Cholera outbreaks are not altogether uncommon in Iraq. The bacterial infection is endemic to the region and reported cases usually spike every two to three years around November. Due to this regularity, the Iraqi Ministry of Health has developed a multidimensional approach to combating these outbreaks—but this year has been different.
An unprecedented at-risk population has emerged, as more than 250,000 Syrian refugees have fled their homes to Iraq at the same time that Iraqis are becoming internally displaced by the ongoing conflict with ISIS in the north. Funding has been diverted away from municipal services to pay for defense, and authorities have been unable to fully address community wells that have been contaminated by sewage from flood drainage.
More than 2,000 cases of cholera have been reported over the last three months, including six that have been fatal. One in five of these cases affect young children, and many are being diagnosed in the 62-refugee and Internally Displaced Person camps across the country.
Health officials may also face being inundated with additional patients due to the millions of Shi’ite Muslims expected to make their pilgrimage to Iraq in observance of Arbaeen, a ritual marking the end of mourning over the death of Hussein. When these travelers return home, there is a good chance they will take the bacteria with them, and this will compound an outbreak that has already spread to Syria, Kuwait and Bahrain.
“There is, unfortunately, a high risk that cholera will reach more areas affecting marginalized and displaced children, women and their families, in particular,” UNICEF Representative in Iraq, Peter Hawkins, said. In response, the Health Ministry, UNICEF and the World Health Organization are ramping up their campaigns to vaccinate refugees, treat patients and educate communities on practices that will reduce the risk of transmission.

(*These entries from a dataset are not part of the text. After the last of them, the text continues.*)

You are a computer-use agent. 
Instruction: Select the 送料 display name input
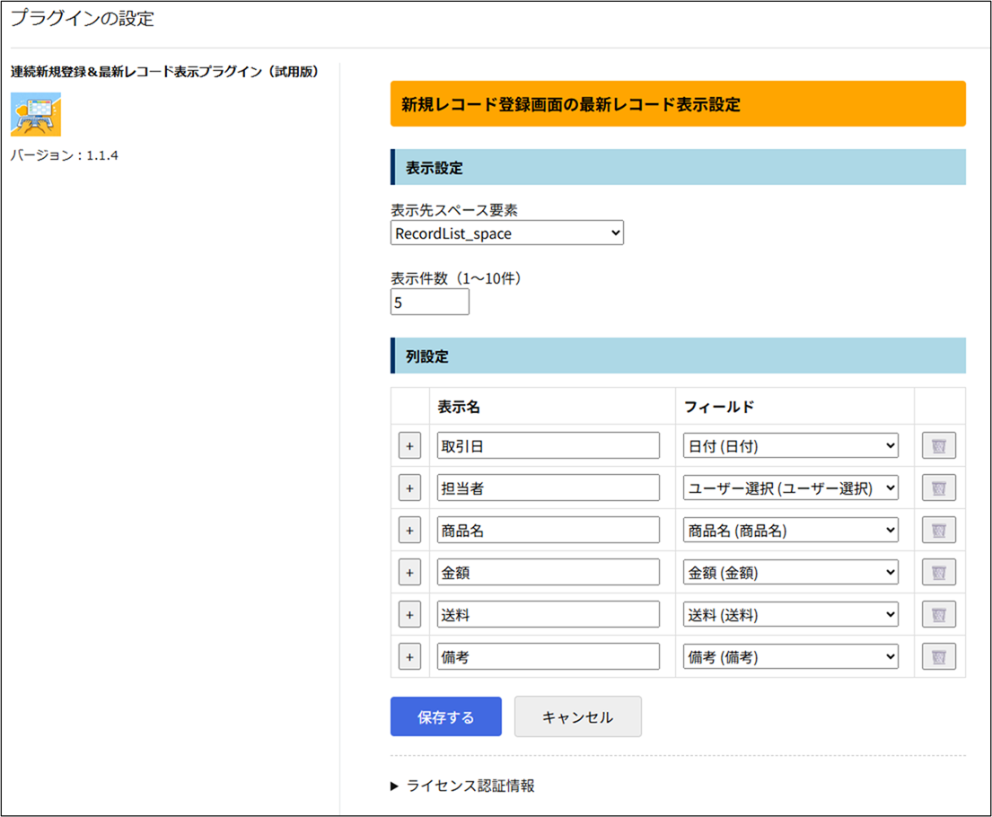coord(548,614)
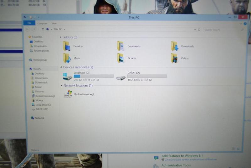Viewport: 251px width, 168px height.
Task: Collapse the Network locations group
Action: [x=61, y=86]
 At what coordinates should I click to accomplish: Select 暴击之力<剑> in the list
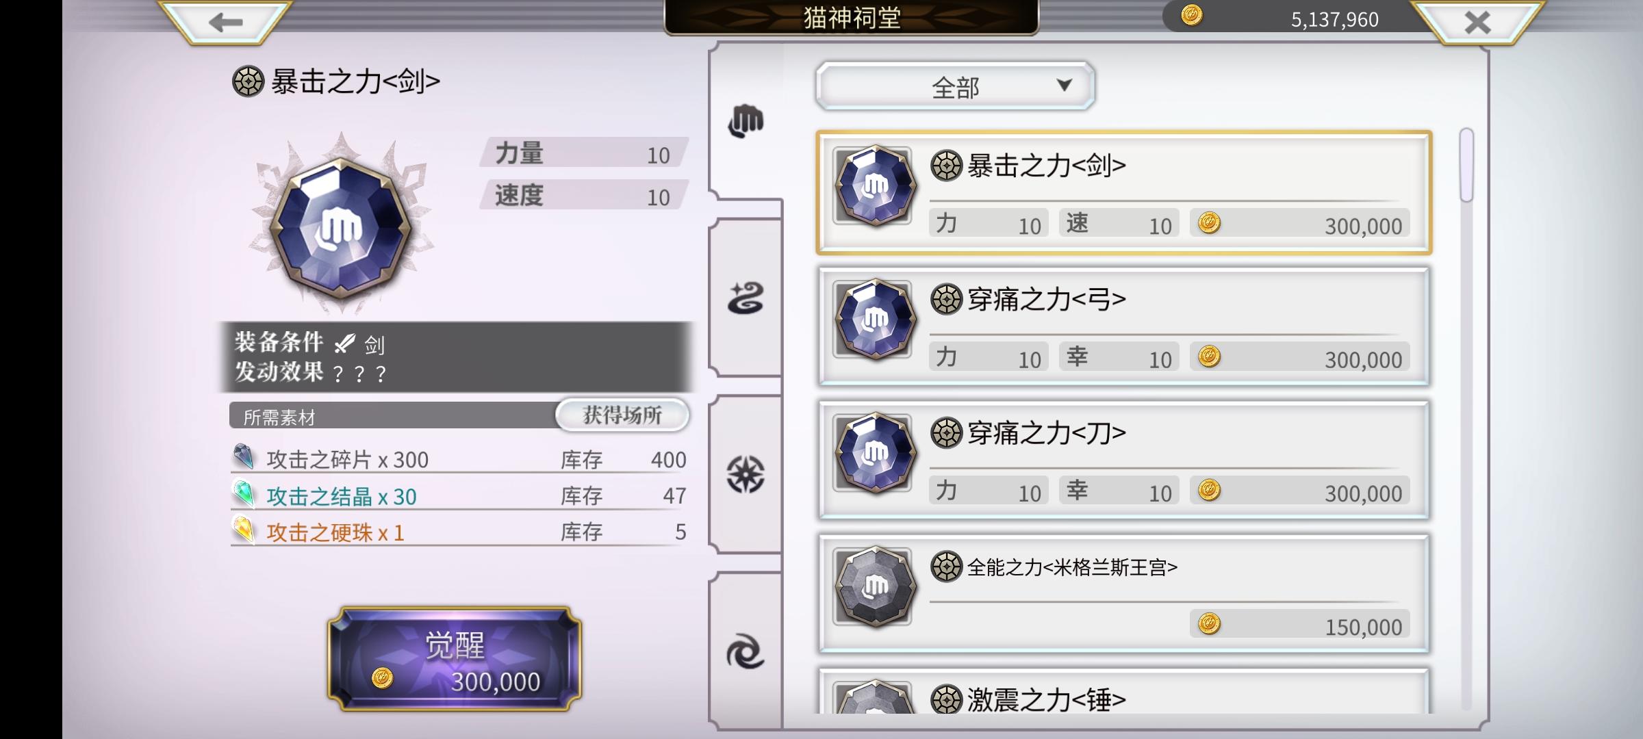tap(1123, 193)
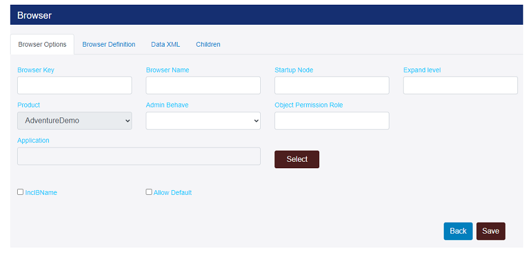The height and width of the screenshot is (255, 531).
Task: Open the Browser Definition tab
Action: (x=109, y=44)
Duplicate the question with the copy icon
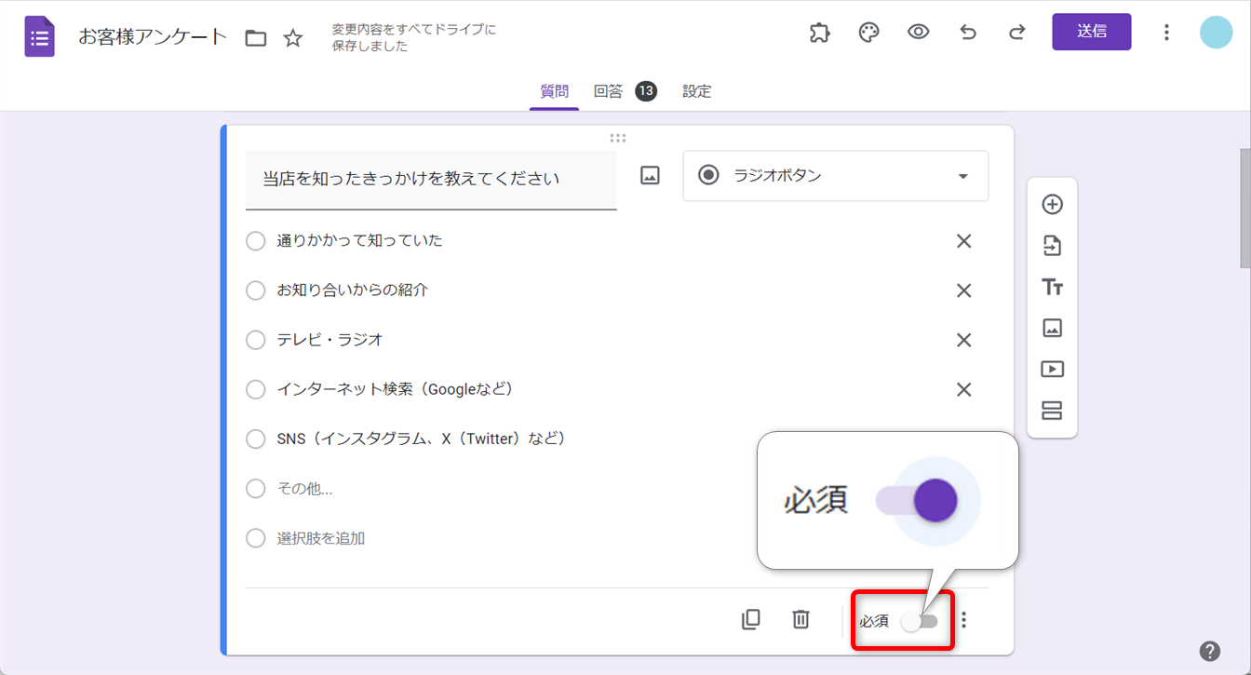 coord(750,620)
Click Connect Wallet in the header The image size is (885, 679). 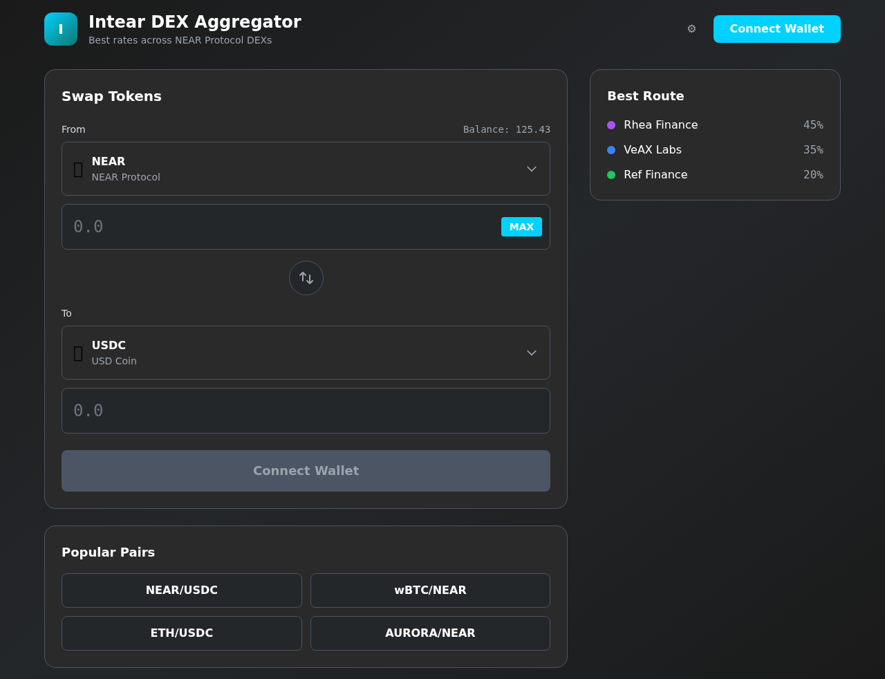coord(776,28)
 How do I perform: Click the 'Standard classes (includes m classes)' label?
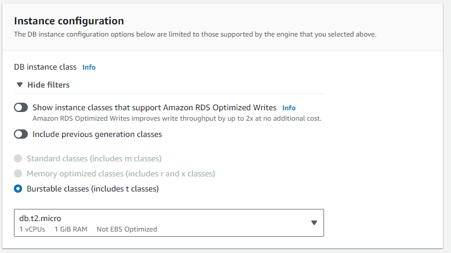coord(94,158)
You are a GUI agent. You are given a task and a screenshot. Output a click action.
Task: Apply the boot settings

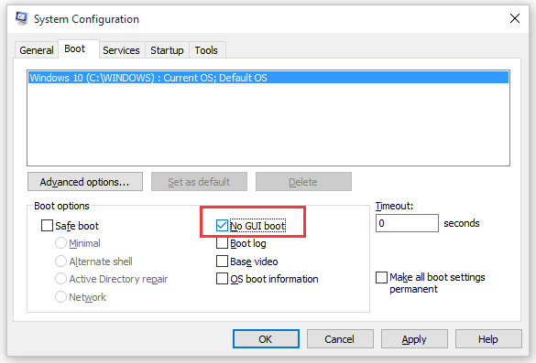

In late October, health officials trained 1,300 vaccinators and 650 social mobilizers to carry out a first-phase vaccination deployment. Since early November, more than 91 percent of targeted Syrian refugees received the oral vaccine and will receive a second dose by the end of December. The second round will guard against cholera for at least five years. It was a desperately needed victory for Iraq, but the World Health Organization stressed that vaccinations should not divert attention from other prevention measures.

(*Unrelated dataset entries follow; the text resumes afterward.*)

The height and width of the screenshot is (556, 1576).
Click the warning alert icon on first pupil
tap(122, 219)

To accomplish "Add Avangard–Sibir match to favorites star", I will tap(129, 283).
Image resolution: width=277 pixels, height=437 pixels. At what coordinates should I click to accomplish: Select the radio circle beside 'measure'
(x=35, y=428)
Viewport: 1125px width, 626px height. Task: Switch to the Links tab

“We need to intensify health promotion and education to help communities protect themselves,” WHO Representative, Atlaf Musani, said.
To that end, UNICEF has supported a massive public education campaign. Cholera prevention methods are being sent out on social media, in text messages, by volunteers taking pamphlets door to door and on billboards in affected areas. People are being urged to use water only from protected sources and to get seen by a doctor as soon as symptoms of cholera present themselves.
Primary school children at a refugee camp in Dohuk were taken from regular classes to learn how to properly wash their hands and blow their noses. Officials are hoping that by reaching students, the information will get back to families as well. “Families can protect themselves in simple ways,” Hawkins said.
For communities already infected, or at risk of infection, health officials and UNICEF have undertaken an aggressive treatment campaign. Bottled water has been distributed to 37,000 people, community wells capable of serving 15,000 people have been built, 820,000 packets of rehydration salts are being given out and 3.1 million water treatment tablets will reach households across the country. Some schools have even delayed the beginning of classes for at least a month.
As with most humanitarian missions, the fight against Cholera outbreaks in Iraq is being hampered by a limited budget. If UNICEF is to continue supporting the Iraqi government, a $12.7 million funding gap will need to be filled. For the most vulnerable patients, this funding will mean life or death.